### Your instructions
In the listing below, find the line containing "Click the Subscribe button" and the line containing "Task: Click the Current Stock Level 74 text", then copy exactly everything from the first through the second, except the pictures.

### Material for this exercise
== Segment start ==

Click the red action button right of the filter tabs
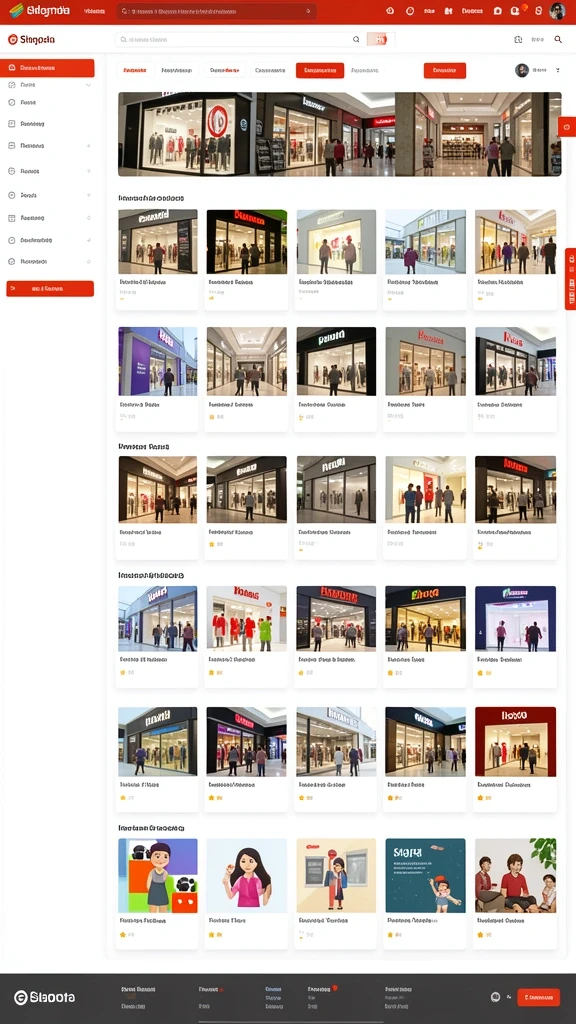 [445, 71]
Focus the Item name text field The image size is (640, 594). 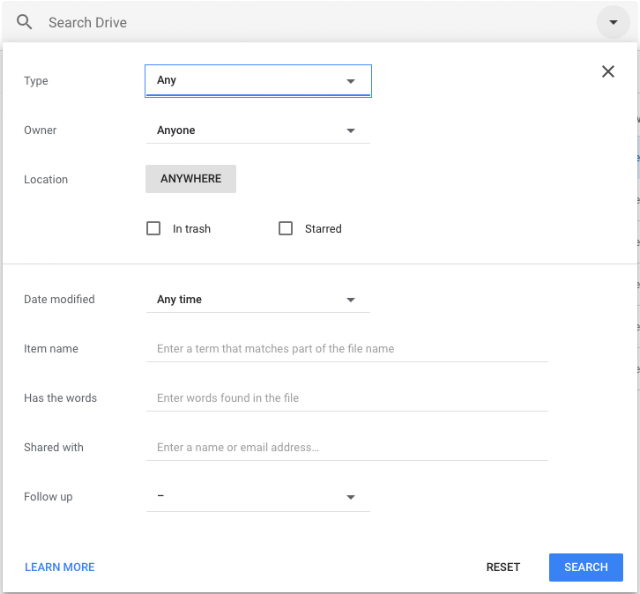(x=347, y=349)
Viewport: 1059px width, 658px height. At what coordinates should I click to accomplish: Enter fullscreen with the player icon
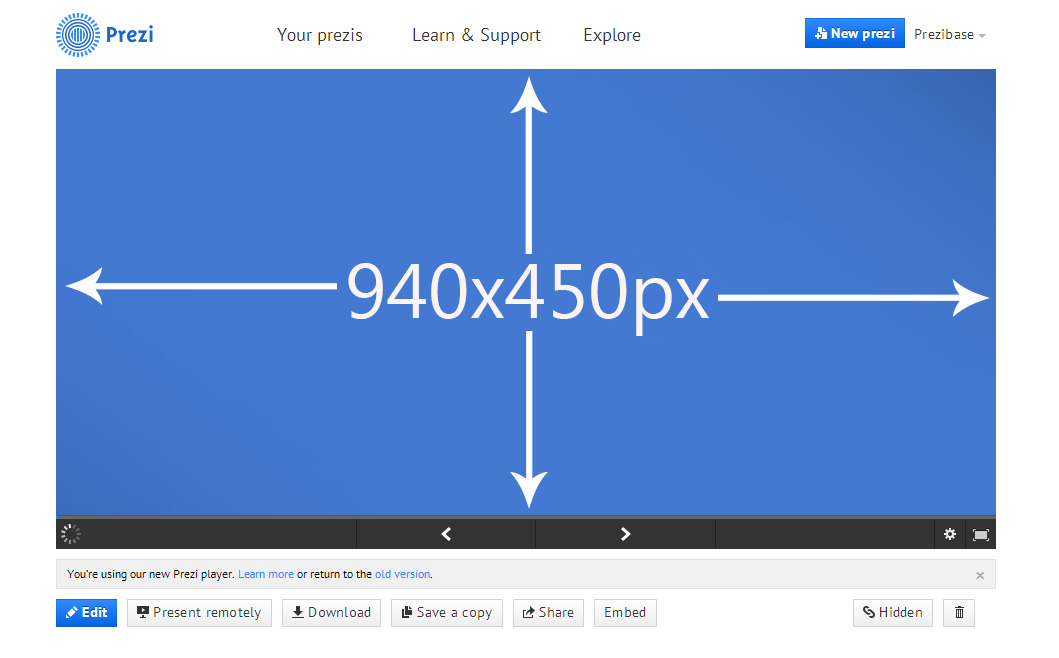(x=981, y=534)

== Segment end ==
== Segment start ==

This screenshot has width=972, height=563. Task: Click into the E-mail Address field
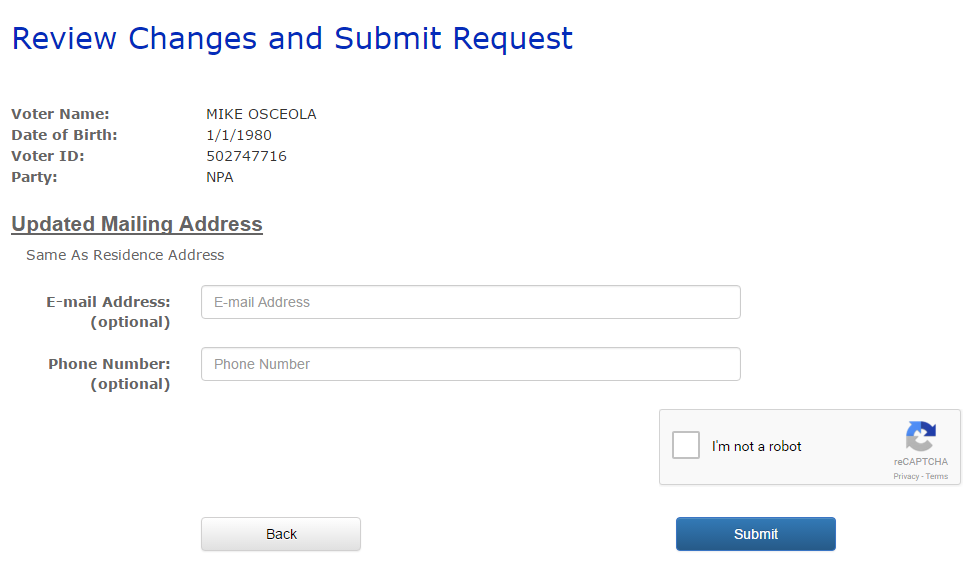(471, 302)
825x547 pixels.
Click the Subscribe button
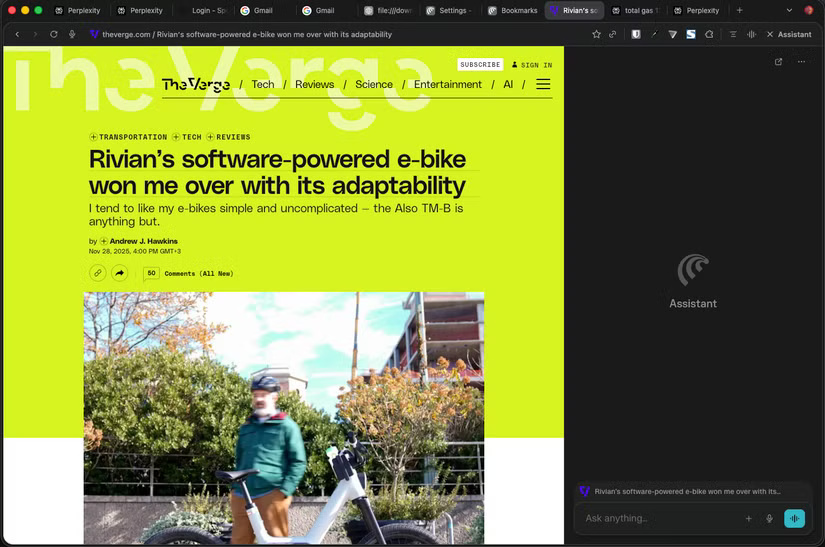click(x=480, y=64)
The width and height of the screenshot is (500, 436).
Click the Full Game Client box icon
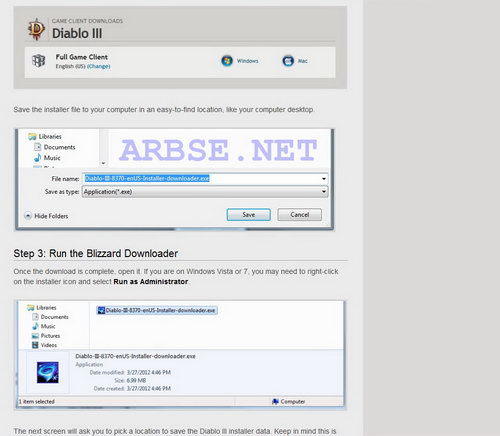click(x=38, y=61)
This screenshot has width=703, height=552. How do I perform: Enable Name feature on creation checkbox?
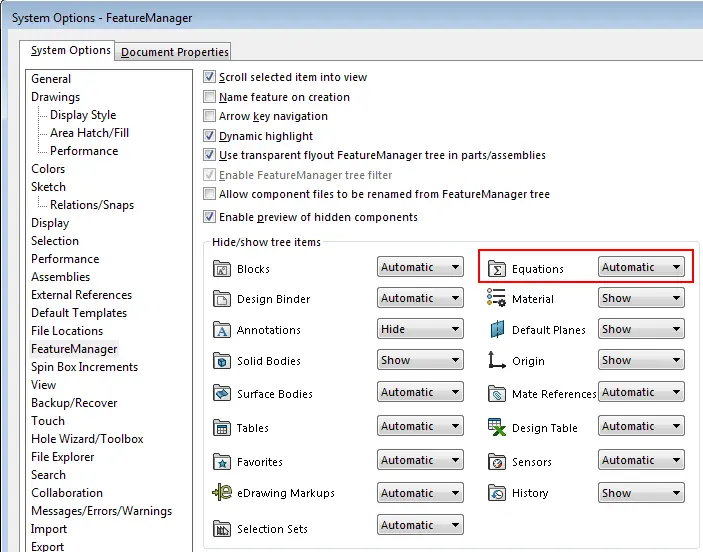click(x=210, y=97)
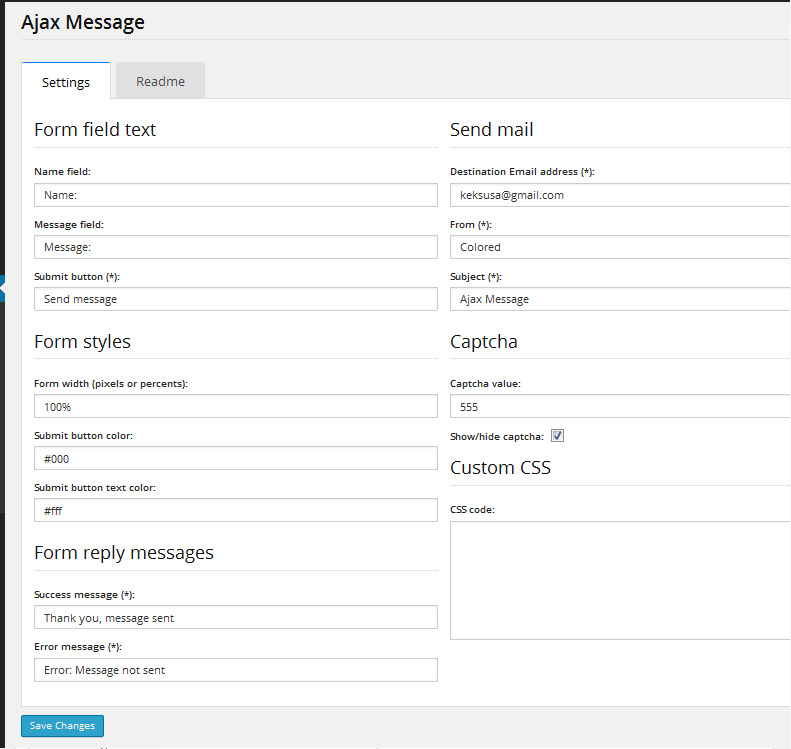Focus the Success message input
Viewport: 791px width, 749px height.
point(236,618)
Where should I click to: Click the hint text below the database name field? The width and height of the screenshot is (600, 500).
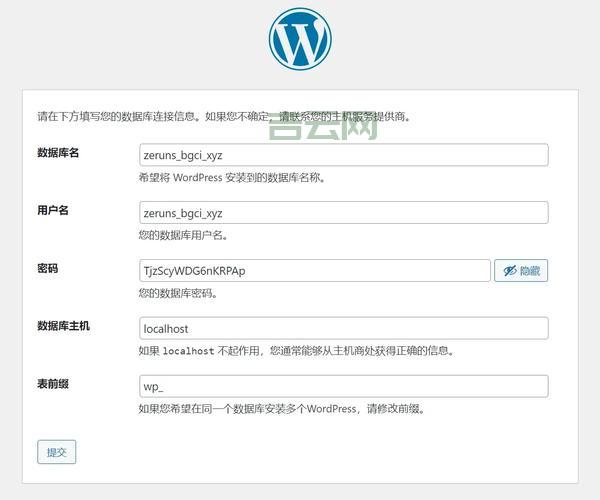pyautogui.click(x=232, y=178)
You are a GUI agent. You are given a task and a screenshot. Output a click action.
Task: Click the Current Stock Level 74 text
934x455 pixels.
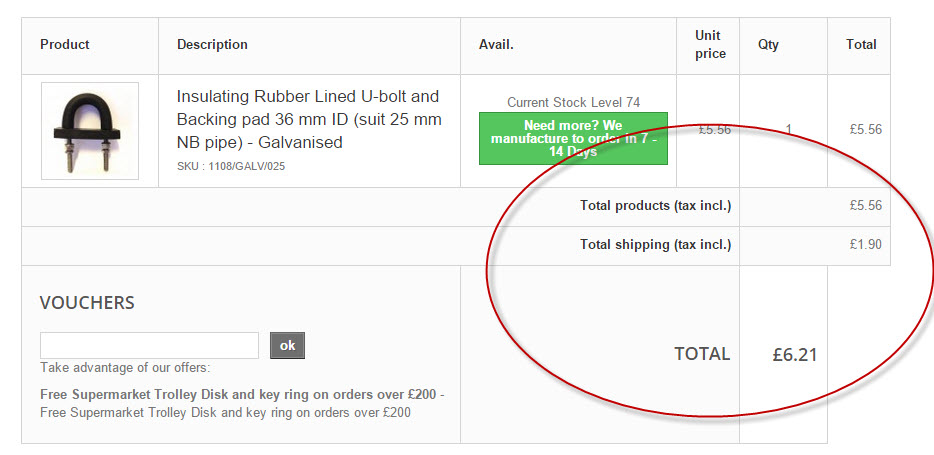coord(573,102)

== Segment end ==

### Answer box
Click the Subscribe button
click(x=480, y=64)
The width and height of the screenshot is (500, 436).
Click the Full Game Client box icon
click(x=38, y=61)
This screenshot has width=703, height=552. How do I perform: Enable Name feature on creation checkbox?
click(x=210, y=97)
Focus the Success message input
Viewport: 791px width, 749px height.
point(236,618)
Where should I click to: Click the hint text below the database name field? The width and height of the screenshot is (600, 500).
pyautogui.click(x=232, y=178)
You are a GUI agent. You are given a task and a screenshot. Output a click action.
Task: Click the Current Stock Level 74 text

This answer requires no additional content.